I accidentally stumbled on this and realized that this is the future that our local elected officials want for us. From the conservative Reason Foundation:
Miami could significantly reduce severe congestion and have room for the incoming population growth by adding 3,400 new lane-miles by 2030 at an estimated cost of $30 billion, in today’s dollars. That’s a cost of $189 per resident each year. This investment would save 354 million hours each year that residents currently lose sitting in traffic. This does not account for the additional benefits not quantified in this study, including: lower fuel use, reduced accident rates and vehicle operating costs, lower shipping costs and truck travel time reductions, greater freight reliability, and a number of benefits associated with greater community accessibility, including an expanded labor pool for employers and new job choices for workers.
The $30 billion needed to significantly reduce severe congestion is 1.5 times the planned transportation spending under the Miami-Dade Metropolitan Planning Organization (MPO) long-range plans. Those plans call for $19.3 billion over the next 25 years — $6.0 billion on highway improvements and $13.3 billion on mass transit. While just 3.9 percent of Miami area workers now use mass transit to commute, transit accounts for 69 percent of the area’s planned transportation spending over the next 25 years.

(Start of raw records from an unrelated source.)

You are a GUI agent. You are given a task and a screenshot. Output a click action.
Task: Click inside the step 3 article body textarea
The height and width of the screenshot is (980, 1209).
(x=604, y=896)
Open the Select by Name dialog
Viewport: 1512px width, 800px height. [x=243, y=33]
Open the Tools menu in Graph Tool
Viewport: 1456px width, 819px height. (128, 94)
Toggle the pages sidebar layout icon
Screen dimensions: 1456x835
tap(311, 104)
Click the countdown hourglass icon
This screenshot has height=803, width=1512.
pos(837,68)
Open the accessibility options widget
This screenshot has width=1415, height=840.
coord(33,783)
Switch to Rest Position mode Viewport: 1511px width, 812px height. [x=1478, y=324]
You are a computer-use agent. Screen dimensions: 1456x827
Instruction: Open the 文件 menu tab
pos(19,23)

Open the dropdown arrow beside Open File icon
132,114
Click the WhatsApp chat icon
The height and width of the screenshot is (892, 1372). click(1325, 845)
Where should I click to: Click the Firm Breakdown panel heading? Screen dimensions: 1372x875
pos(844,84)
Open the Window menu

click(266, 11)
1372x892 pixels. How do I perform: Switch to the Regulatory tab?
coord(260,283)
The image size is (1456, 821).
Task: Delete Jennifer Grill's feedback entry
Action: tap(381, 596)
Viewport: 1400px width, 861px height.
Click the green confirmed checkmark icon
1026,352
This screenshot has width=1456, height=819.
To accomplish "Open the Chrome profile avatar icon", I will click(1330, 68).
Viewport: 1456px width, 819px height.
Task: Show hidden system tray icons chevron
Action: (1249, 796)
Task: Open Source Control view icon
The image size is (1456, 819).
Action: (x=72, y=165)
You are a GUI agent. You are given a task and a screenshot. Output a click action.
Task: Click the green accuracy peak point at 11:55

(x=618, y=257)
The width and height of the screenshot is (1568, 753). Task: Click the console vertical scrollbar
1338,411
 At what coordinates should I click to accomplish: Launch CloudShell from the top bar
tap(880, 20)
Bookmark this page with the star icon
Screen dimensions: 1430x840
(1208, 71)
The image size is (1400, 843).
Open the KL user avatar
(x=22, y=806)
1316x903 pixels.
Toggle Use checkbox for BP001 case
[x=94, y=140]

Are you serious? While the sad statistic about transit usage is accurate, it is more an indictment of car-based land use planning, than it is a reason to abandon transit expansion. In spite of the huge investments we make in transit, our zoning laws, and lack of further expansion, keep it from succeeding. Instead of those investments being realized as increased ridership, we call transit a failure and push for more road funding (which will cause even more congestion).
The solution for congestion is giving people the option of not having a car, and you can’t do that until you provide a minimum level of service; a minimum threshold of people need to have access to premium transit for it to be successful. The proverbial ‘chicken and egg’ is not so bad in Miami’s situation – we already have a solid base to expand from in the form of metro-rail. Our challenge is in investing in rail transit lines that will reach the highest number of people (read: Douglas Road, Bay Link, 8th Street, Biscayne…etc), while using real BRT for other limited routes where demand needs to be built up (South Link, 27 avenue).